--- Raw data ---

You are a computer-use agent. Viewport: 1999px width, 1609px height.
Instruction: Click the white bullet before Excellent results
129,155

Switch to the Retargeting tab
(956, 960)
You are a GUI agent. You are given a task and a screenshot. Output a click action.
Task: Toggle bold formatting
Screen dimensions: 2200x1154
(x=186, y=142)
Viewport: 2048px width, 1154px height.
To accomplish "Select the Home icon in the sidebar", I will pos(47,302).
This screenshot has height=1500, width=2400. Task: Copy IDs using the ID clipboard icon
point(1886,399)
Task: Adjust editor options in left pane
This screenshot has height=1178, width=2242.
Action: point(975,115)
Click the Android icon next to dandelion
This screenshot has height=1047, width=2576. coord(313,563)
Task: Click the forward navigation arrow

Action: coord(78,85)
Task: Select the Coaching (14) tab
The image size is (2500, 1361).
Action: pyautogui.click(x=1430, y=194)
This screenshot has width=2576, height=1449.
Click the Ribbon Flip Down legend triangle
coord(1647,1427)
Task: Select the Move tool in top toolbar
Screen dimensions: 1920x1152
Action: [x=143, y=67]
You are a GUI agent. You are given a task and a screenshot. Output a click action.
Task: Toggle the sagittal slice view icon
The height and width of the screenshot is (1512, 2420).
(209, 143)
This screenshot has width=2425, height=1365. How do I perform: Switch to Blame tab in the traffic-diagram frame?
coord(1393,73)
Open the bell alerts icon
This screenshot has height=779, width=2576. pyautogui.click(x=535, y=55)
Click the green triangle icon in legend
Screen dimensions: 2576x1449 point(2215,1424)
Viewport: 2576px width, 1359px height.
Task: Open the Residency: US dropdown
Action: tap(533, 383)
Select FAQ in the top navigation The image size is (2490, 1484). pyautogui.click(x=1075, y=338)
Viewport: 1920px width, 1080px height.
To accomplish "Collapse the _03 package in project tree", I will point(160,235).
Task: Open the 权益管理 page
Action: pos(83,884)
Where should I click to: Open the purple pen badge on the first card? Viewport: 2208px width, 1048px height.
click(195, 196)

---

* Work item
Going back to the entries above, set down exactly the lines that begin at the one with "This screenshot has height=1178, width=2242." and end at the one with "Viewport: 1920px width, 1080px height.", both included, and nothing else.

* Task output
This screenshot has height=1178, width=2242.
Action: point(975,115)
Click the Android icon next to dandelion
This screenshot has height=1047, width=2576. coord(313,563)
Task: Click the forward navigation arrow

Action: coord(78,85)
Task: Select the Coaching (14) tab
The image size is (2500, 1361).
Action: pyautogui.click(x=1430, y=194)
This screenshot has width=2576, height=1449.
Click the Ribbon Flip Down legend triangle
coord(1647,1427)
Task: Select the Move tool in top toolbar
Screen dimensions: 1920x1152
Action: [x=143, y=67]
You are a GUI agent. You are given a task and a screenshot. Output a click action.
Task: Toggle the sagittal slice view icon
The height and width of the screenshot is (1512, 2420).
(209, 143)
This screenshot has width=2425, height=1365. How do I perform: Switch to Blame tab in the traffic-diagram frame?
coord(1393,73)
Open the bell alerts icon
This screenshot has height=779, width=2576. pyautogui.click(x=535, y=55)
Click the green triangle icon in legend
Screen dimensions: 2576x1449 point(2215,1424)
Viewport: 2576px width, 1359px height.
Task: Open the Residency: US dropdown
Action: tap(533, 383)
Select FAQ in the top navigation The image size is (2490, 1484). pyautogui.click(x=1075, y=338)
Viewport: 1920px width, 1080px height.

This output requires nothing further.